The skill inspects problem class (two-sided, one-sided, hierarchical, weighted, constrained, fuzzy) and maps requirements to constraint types and algorithms. It prescribes data model, interface contracts, testing, and deterministic tie-breaking. For debugging, it walks a strict diagnostic sequence: classify the symptom, trace encoding and enforcement, verify preference transformation, and profile performance.

When to use it

  • Designing a new matching system from business rules to implementation
  • Debugging constraint violations or unstable/non-deterministic matches
  • Reviewing matching architecture, algorithm choice, and data model
  • Translating stakeholder requirements into formal capacity/coupling/exclusion constraints
  • Diagnosing hierarchy traversal bugs or entity-resolution failures
  • Benchmarking and scaling matchers for large preference matrices

Best practices

  • Classify the problem completely before choosing an algorithm; tick all applicable categories
  • Translate each business requirement into a formal constraint and mark hard vs soft
  • Make tie-breaking deterministic (lexicographic IDs, seeded RNG) and document it
  • Encode hierarchy explicitly (tree/DAG) and test inheritance/aggregation rules
  • Write property tests for determinism, validity, completeness, stability/optimality
  • Profile and choose algorithms whose complexity fits target scale; prefer sparse structures for n² matrices

Example use cases

  • Hospital-resident matching with sibling coupling and area priority constraints
  • Assignment of tasks to workers with capacity limits and preference scores
  • Multi-level org chart matching where child constraints inherit parent rules
  • Entity resolution across nested taxonomies with fuzzy similarity scores
  • Reviewing a production matcher that shows different outputs on identical inputs
  • Converting stakeholder rules (sibling together, exclusions, seat limits) into enforceable constraints

FAQ

How do I decide between stability and optimality?

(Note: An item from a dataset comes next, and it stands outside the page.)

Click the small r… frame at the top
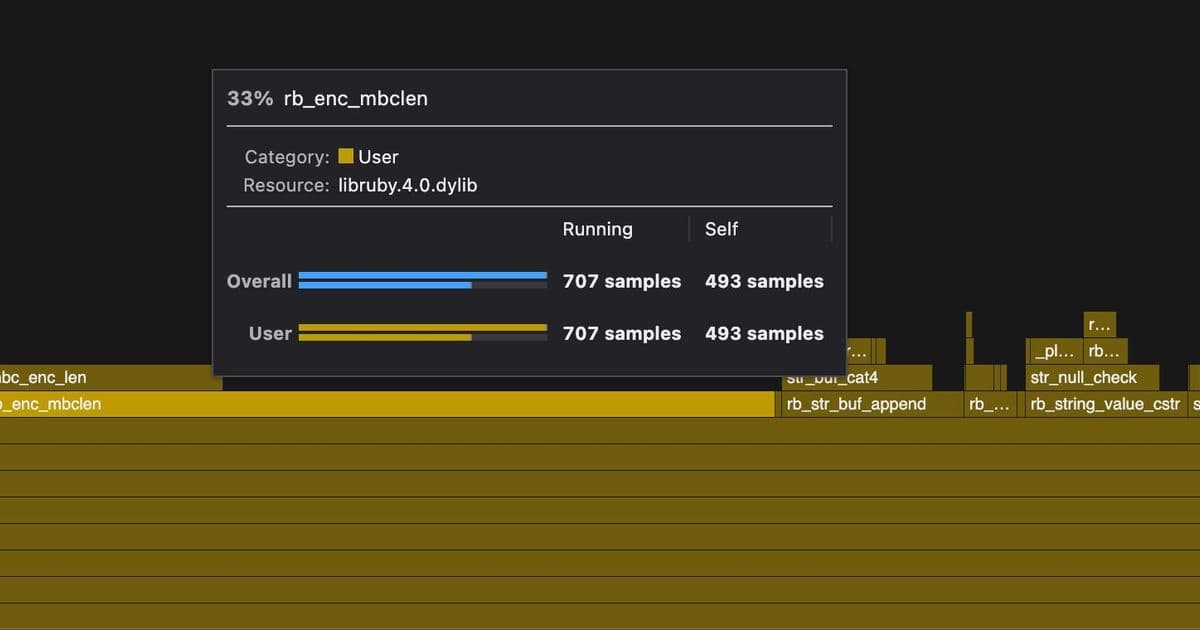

Classify whether a blocking-pair-free outcome (stability) is required by stakeholders or whether a global objective should be optimized. Two-sided preference problems typically prioritize stability; weighted assignments favor optimality. Document tradeoffs if both are requested.

What’s the first thing to check for non-deterministic outputs?

Verify unseeded randomness, hash-dependent iteration order, input ordering sensitivity, and floating-point tie handling. Run the matching 10+ times with identical inputs and diff outputs to localize divergence.